“The possibilities are limited only by our imagination and determination, and not by physics.” ~ Mike Duke, PhD, NASA Geologist
As a full-time, professional voice over actor, I get a lot of questions; but, the one I seem to get the most, is “So, how many hours would you say you work now?” Somehow saying that it’s a full time job has net been a clue. So, what I gather is that folks can’t imagine is how the work of a creative can fill an entire day, or perhaps weeks and years on end. Given the opportunity, I will happily, and enthusiastically elaborate and tell you what days are like for a working voiceover talent.
The Home Studio
Like most voice over actors, I have a professional home studio. This gives me the ability to accommodate clients in different time zones, not just in the Unites States, but abroad as well. I love getting started early, because I feel like I have gotten a lot done in a day. In truth a lot of my steady clients are on the West Coast, so I often go back down to record jobs that come in late after dinner as well.
The amount of booked work I have shapes my day. I typically record all booked work before doing anything else. If a big audition comes in, I will pause a job and record and submit that. While I record, I hydrate continually. I drink water all day long. I limit myself to one coffee a day. Once I am done recording actually bookings, my day is divided between auditions, client outreach emails, LinkIn follow ups, and general marketing tasks. I do try to do 20-40 auditions a day, and they come in from clients, Pay to Plays, and agents around the country. If a booking comes in mid-day, I stop what I am doing and record. For bigger jobs I typically have advance notice. For example, I did 20 videos on Thursday, but I new about them about 2 weeks in advance so that I could book out the day on my calendar. I do I lot of commercials and have a lot of RUSH work as well. I am always happy to do rush jobs. I understand when folks have deadlines, and I never mind getting audio right back to clients. Often when more booked work comes in, time on LinkedIn or for marketing takes a back seat. I tend to keep up with my client correspondence as that is very important to me!
It seems the more I get into a rhythm with my business, the less I feel in control of life at home. When my twins were small, they had all of my focus and attention.
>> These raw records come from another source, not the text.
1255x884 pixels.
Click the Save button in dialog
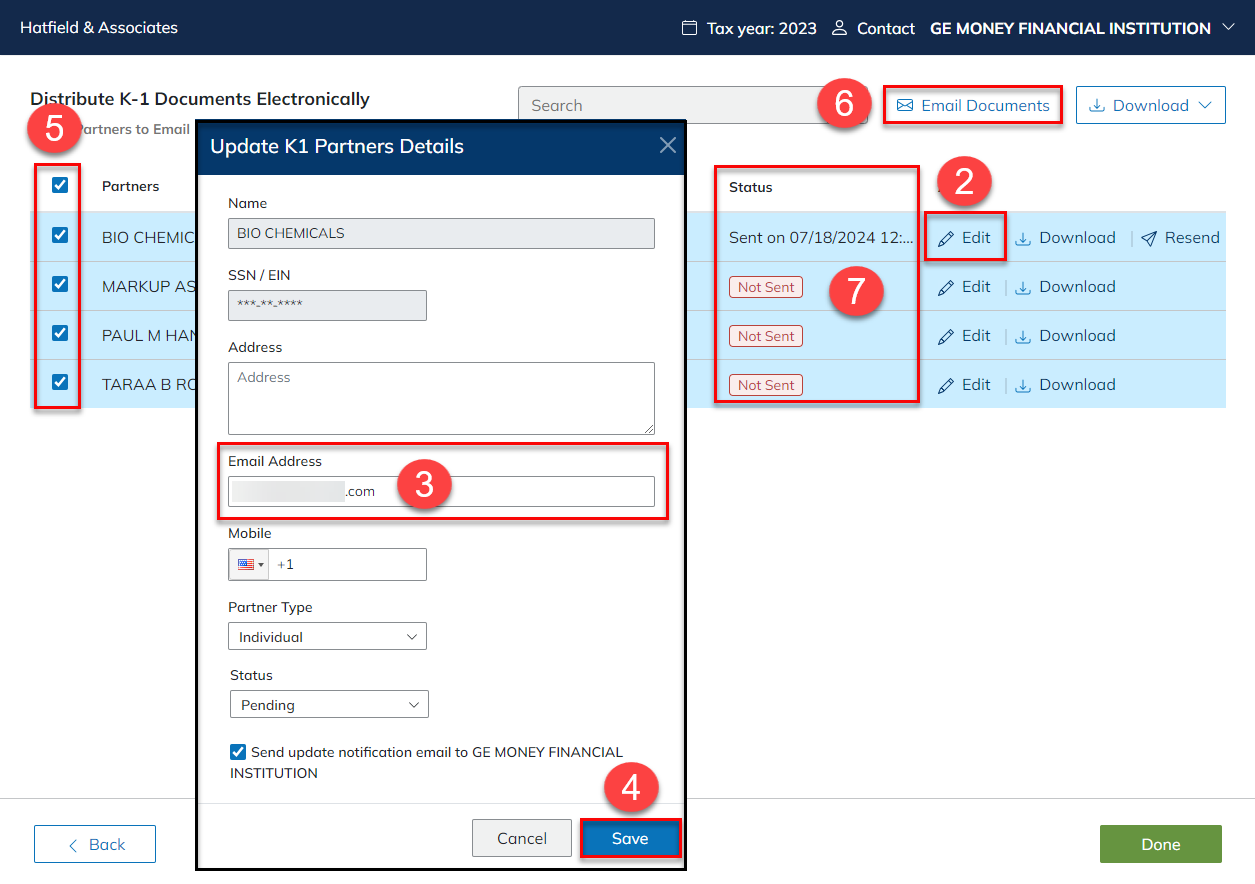(x=630, y=839)
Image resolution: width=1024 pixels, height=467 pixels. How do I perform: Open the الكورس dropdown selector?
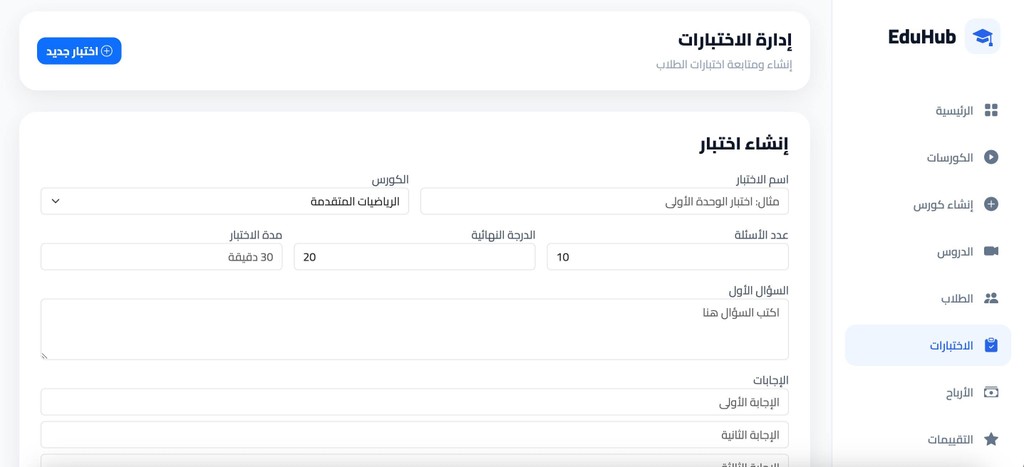pyautogui.click(x=225, y=201)
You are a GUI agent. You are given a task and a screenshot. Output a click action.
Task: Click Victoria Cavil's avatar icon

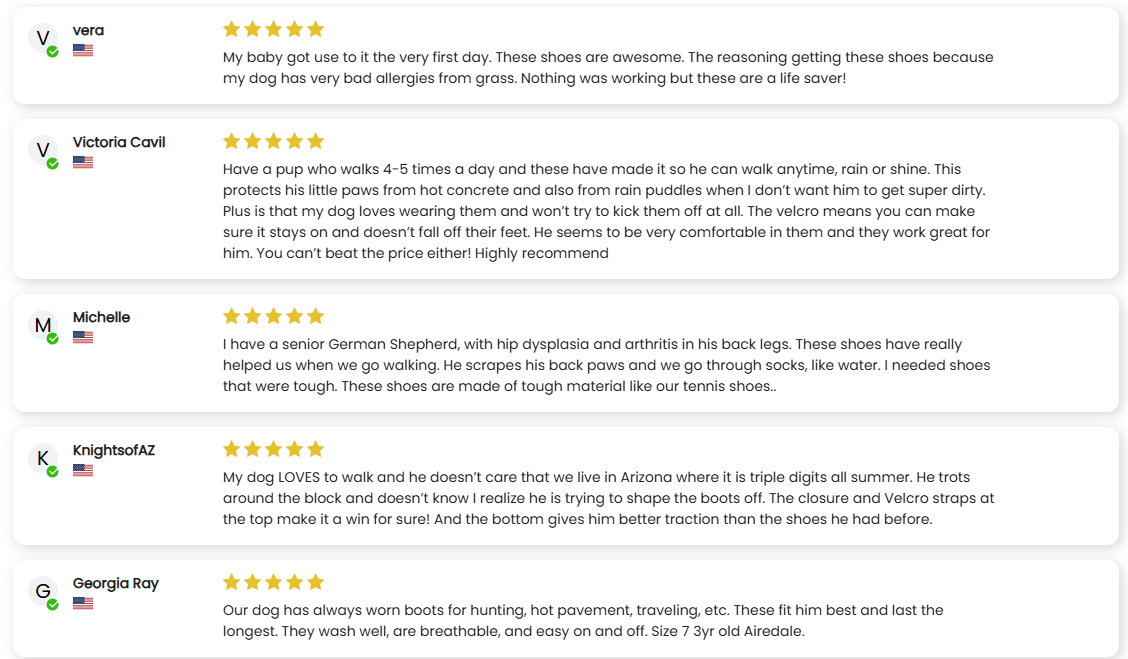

I was with them full time and I could spend all of my energy thinking about meals and school and their clothing. Now I worry a lot about their school work since they are in high school. But, our house is not as organized as it was. Our dinners are not planned. I often scramble to make lunches before taking them to the train in the morning. I am so so so thankful that the groceries can be delivered or I am not sure we would ever have any.
Another issue is that because I am a small business owner, even when I am driving my kids to sports or taking them to the doctor, I am still thinking about my work and checking for client emails. I can’t ever completely detach because there is no one else to man the fort. Since I am the business, if I disconnect, it ends. I find it challenging to find the right balance between savoring this precious time with my children, which goes entirely too fast, and catching the momentum of my business which I have worked so hard to build.
I do remind myself that my kids are learning from see me running a business at home. They see me working not just at nights but on weekends. They hear client calls. They get to hear and see my actual work. This all cushions the blow. So the house may not be perfectly tidy when the family comes for a visit. And we may have to get takeout more than we had planned. And I may often forget to go back out and put the cover on the grill.
My hope is that while friends that we meet for dinner may have natural questions about what it’s like to be a full-time working creative, my kids, the people who matter most to me in this world, will not have any questions because they see everything. I also try to talk to them about all of the issues that I grapple with and pose thought provoking questions.
So, I can tell you with certainty that a working voice talent has plenty to keep them busy! Odds are their more than 40 hour work week blows by and they have a hard time figuring out where the time has gone!